STATED TASK: Reproduce the data below line for line, with no changes.

Start of EXERCISE MATERIAL

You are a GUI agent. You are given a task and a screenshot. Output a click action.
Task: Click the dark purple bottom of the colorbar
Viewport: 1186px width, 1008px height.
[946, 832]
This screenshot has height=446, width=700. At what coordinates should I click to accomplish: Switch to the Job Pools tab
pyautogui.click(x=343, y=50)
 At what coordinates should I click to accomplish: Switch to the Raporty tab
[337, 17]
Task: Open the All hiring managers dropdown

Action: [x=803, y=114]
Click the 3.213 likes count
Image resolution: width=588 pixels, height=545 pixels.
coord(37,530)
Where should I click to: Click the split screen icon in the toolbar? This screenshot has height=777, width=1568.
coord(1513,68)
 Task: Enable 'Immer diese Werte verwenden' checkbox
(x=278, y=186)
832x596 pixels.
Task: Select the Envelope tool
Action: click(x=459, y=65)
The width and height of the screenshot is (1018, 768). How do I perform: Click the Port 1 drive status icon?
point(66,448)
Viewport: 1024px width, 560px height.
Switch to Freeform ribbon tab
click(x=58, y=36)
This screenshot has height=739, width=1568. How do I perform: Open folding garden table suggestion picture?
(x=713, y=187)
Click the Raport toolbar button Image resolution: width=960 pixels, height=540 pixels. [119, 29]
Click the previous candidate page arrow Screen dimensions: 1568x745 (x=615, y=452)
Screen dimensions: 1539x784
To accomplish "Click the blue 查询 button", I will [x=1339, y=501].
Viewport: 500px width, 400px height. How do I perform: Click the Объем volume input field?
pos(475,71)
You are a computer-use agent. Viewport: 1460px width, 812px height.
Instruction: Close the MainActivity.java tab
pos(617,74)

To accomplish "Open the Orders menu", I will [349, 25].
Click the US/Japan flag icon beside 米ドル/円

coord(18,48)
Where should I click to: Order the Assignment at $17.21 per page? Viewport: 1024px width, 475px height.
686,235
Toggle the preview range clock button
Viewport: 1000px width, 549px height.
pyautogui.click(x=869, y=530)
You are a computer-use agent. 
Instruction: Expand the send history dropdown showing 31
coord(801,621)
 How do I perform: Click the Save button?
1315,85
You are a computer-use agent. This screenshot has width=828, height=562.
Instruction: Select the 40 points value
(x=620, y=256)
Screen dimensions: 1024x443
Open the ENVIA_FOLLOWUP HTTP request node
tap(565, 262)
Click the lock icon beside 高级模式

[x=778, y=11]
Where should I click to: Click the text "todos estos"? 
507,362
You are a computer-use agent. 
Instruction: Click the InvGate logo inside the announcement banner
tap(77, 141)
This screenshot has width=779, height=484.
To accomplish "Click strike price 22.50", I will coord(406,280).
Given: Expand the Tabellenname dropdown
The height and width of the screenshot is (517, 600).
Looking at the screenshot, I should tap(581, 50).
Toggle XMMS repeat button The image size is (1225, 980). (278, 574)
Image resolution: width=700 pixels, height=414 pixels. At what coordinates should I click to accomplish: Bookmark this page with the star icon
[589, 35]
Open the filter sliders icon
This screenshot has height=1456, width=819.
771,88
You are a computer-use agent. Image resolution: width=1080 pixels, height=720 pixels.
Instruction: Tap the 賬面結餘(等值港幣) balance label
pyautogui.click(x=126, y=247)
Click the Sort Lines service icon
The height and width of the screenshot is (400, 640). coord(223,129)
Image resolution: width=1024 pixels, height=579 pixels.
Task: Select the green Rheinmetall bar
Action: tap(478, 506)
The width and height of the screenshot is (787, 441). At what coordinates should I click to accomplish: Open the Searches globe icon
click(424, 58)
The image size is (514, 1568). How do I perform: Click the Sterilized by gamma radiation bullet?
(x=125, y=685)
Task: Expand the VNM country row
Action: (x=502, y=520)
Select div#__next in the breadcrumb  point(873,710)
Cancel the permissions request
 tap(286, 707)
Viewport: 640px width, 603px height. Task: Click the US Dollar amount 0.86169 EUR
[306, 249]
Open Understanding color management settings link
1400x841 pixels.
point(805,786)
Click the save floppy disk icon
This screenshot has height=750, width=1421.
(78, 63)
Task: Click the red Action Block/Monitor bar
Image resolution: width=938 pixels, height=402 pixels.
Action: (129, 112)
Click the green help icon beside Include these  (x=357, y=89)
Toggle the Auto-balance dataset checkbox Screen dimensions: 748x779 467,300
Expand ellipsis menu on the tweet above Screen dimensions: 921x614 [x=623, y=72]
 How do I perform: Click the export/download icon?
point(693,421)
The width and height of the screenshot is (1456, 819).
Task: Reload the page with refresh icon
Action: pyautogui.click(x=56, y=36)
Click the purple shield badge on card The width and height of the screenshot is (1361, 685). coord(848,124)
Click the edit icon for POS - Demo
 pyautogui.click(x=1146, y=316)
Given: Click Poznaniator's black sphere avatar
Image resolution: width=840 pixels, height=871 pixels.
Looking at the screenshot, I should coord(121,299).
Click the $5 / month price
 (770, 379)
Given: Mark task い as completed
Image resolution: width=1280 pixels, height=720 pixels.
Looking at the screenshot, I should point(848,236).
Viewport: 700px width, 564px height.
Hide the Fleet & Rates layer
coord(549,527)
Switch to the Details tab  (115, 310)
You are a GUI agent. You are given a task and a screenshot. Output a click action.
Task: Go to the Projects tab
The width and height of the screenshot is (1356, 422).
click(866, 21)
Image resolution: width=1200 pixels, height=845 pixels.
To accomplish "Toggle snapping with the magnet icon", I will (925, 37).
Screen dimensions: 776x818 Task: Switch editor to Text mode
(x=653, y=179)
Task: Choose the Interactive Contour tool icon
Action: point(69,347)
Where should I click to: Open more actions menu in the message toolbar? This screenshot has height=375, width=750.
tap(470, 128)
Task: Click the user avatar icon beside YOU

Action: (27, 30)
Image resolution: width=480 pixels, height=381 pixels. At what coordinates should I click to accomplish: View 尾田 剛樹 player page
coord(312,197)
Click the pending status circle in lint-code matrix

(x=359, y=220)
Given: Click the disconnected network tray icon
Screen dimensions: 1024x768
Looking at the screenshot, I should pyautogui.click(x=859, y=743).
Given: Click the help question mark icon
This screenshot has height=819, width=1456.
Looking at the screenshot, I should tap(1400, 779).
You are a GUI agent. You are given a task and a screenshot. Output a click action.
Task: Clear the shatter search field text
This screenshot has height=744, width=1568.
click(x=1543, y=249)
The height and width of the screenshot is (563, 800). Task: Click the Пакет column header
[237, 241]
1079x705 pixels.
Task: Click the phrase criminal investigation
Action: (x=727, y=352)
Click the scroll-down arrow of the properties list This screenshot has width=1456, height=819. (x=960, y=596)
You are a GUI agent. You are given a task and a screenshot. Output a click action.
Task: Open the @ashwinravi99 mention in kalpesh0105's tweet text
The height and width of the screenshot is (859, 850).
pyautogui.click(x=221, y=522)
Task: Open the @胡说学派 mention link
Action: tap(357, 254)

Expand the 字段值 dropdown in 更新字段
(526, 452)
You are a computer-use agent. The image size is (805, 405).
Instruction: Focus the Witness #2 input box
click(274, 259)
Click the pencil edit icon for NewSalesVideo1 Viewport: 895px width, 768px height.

End of EXERCISE MATERIAL

THE RESULT:
You are a GUI agent. You are given a task and a screenshot. Output a click action.
Task: Click the dark purple bottom of the colorbar
Viewport: 1186px width, 1008px height.
[946, 832]
This screenshot has height=446, width=700. At what coordinates should I click to accomplish: Switch to the Job Pools tab
pyautogui.click(x=343, y=50)
 At what coordinates should I click to accomplish: Switch to the Raporty tab
[337, 17]
Task: Open the All hiring managers dropdown

Action: [x=803, y=114]
Click the 3.213 likes count
Image resolution: width=588 pixels, height=545 pixels.
coord(37,530)
Where should I click to: Click the split screen icon in the toolbar? This screenshot has height=777, width=1568.
coord(1513,68)
 Task: Enable 'Immer diese Werte verwenden' checkbox
(x=278, y=186)
832x596 pixels.
Task: Select the Envelope tool
Action: click(x=459, y=65)
The width and height of the screenshot is (1018, 768). How do I perform: Click the Port 1 drive status icon?
point(66,448)
Viewport: 1024px width, 560px height.
Switch to Freeform ribbon tab
click(x=58, y=36)
This screenshot has height=739, width=1568. How do I perform: Open folding garden table suggestion picture?
(x=713, y=187)
Click the Raport toolbar button Image resolution: width=960 pixels, height=540 pixels. [119, 29]
Click the previous candidate page arrow Screen dimensions: 1568x745 (x=615, y=452)
Screen dimensions: 1539x784
To accomplish "Click the blue 查询 button", I will [x=1339, y=501].
Viewport: 500px width, 400px height. How do I perform: Click the Объем volume input field?
pos(475,71)
You are a computer-use agent. Viewport: 1460px width, 812px height.
Instruction: Close the MainActivity.java tab
pos(617,74)

To accomplish "Open the Orders menu", I will [349, 25].
Click the US/Japan flag icon beside 米ドル/円

coord(18,48)
Where should I click to: Order the Assignment at $17.21 per page? Viewport: 1024px width, 475px height.
686,235
Toggle the preview range clock button
Viewport: 1000px width, 549px height.
pyautogui.click(x=869, y=530)
You are a computer-use agent. 
Instruction: Expand the send history dropdown showing 31
coord(801,621)
 How do I perform: Click the Save button?
1315,85
You are a computer-use agent. This screenshot has width=828, height=562.
Instruction: Select the 40 points value
(x=620, y=256)
Screen dimensions: 1024x443
Open the ENVIA_FOLLOWUP HTTP request node
tap(565, 262)
Click the lock icon beside 高级模式

[x=778, y=11]
Where should I click to: Click the text "todos estos"? 
507,362
You are a computer-use agent. 
Instruction: Click the InvGate logo inside the announcement banner
tap(77, 141)
This screenshot has width=779, height=484.
To accomplish "Click strike price 22.50", I will coord(406,280).
Given: Expand the Tabellenname dropdown
The height and width of the screenshot is (517, 600).
Looking at the screenshot, I should tap(581, 50).
Toggle XMMS repeat button The image size is (1225, 980). (278, 574)
Image resolution: width=700 pixels, height=414 pixels. At what coordinates should I click to accomplish: Bookmark this page with the star icon
[589, 35]
Open the filter sliders icon
This screenshot has height=1456, width=819.
771,88
You are a computer-use agent. Image resolution: width=1080 pixels, height=720 pixels.
Instruction: Tap the 賬面結餘(等值港幣) balance label
pyautogui.click(x=126, y=247)
Click the Sort Lines service icon
The height and width of the screenshot is (400, 640). coord(223,129)
Image resolution: width=1024 pixels, height=579 pixels.
Task: Select the green Rheinmetall bar
Action: tap(478, 506)
The width and height of the screenshot is (787, 441). At what coordinates should I click to accomplish: Open the Searches globe icon
click(424, 58)
The image size is (514, 1568). How do I perform: Click the Sterilized by gamma radiation bullet?
(x=125, y=685)
Task: Expand the VNM country row
Action: (x=502, y=520)
Select div#__next in the breadcrumb  point(873,710)
Cancel the permissions request
 tap(286, 707)
Viewport: 640px width, 603px height. Task: Click the US Dollar amount 0.86169 EUR
[306, 249]
Open Understanding color management settings link
1400x841 pixels.
point(805,786)
Click the save floppy disk icon
This screenshot has height=750, width=1421.
(78, 63)
Task: Click the red Action Block/Monitor bar
Image resolution: width=938 pixels, height=402 pixels.
Action: (129, 112)
Click the green help icon beside Include these  (x=357, y=89)
Toggle the Auto-balance dataset checkbox Screen dimensions: 748x779 467,300
Expand ellipsis menu on the tweet above Screen dimensions: 921x614 [x=623, y=72]
 How do I perform: Click the export/download icon?
point(693,421)
The width and height of the screenshot is (1456, 819).
Task: Reload the page with refresh icon
Action: pyautogui.click(x=56, y=36)
Click the purple shield badge on card The width and height of the screenshot is (1361, 685). coord(848,124)
Click the edit icon for POS - Demo
 pyautogui.click(x=1146, y=316)
Given: Click Poznaniator's black sphere avatar
Image resolution: width=840 pixels, height=871 pixels.
Looking at the screenshot, I should coord(121,299).
Click the $5 / month price
 (770, 379)
Given: Mark task い as completed
Image resolution: width=1280 pixels, height=720 pixels.
Looking at the screenshot, I should point(848,236).
Viewport: 700px width, 564px height.
Hide the Fleet & Rates layer
coord(549,527)
Switch to the Details tab  (115, 310)
You are a GUI agent. You are given a task and a screenshot. Output a click action.
Task: Go to the Projects tab
The width and height of the screenshot is (1356, 422).
click(866, 21)
Image resolution: width=1200 pixels, height=845 pixels.
To accomplish "Toggle snapping with the magnet icon", I will (925, 37).
Screen dimensions: 776x818 Task: Switch editor to Text mode
(x=653, y=179)
Task: Choose the Interactive Contour tool icon
Action: point(69,347)
Where should I click to: Open more actions menu in the message toolbar? This screenshot has height=375, width=750.
tap(470, 128)
Task: Click the user avatar icon beside YOU

Action: (27, 30)
Image resolution: width=480 pixels, height=381 pixels. At what coordinates should I click to accomplish: View 尾田 剛樹 player page
coord(312,197)
Click the pending status circle in lint-code matrix

(x=359, y=220)
Given: Click the disconnected network tray icon
Screen dimensions: 1024x768
Looking at the screenshot, I should pyautogui.click(x=859, y=743).
Given: Click the help question mark icon
This screenshot has height=819, width=1456.
Looking at the screenshot, I should tap(1400, 779).
You are a GUI agent. You are given a task and a screenshot. Output a click action.
Task: Clear the shatter search field text
This screenshot has height=744, width=1568.
click(x=1543, y=249)
The height and width of the screenshot is (563, 800). Task: Click the Пакет column header
[237, 241]
1079x705 pixels.
Task: Click the phrase criminal investigation
Action: (x=727, y=352)
Click the scroll-down arrow of the properties list This screenshot has width=1456, height=819. (x=960, y=596)
You are a GUI agent. You are given a task and a screenshot. Output a click action.
Task: Open the @ashwinravi99 mention in kalpesh0105's tweet text
The height and width of the screenshot is (859, 850).
pyautogui.click(x=221, y=522)
Task: Open the @胡说学派 mention link
Action: tap(357, 254)

Expand the 字段值 dropdown in 更新字段
(526, 452)
You are a computer-use agent. The image size is (805, 405).
Instruction: Focus the Witness #2 input box
click(274, 259)
Click the pencil edit icon for NewSalesVideo1 Viewport: 895px width, 768px height.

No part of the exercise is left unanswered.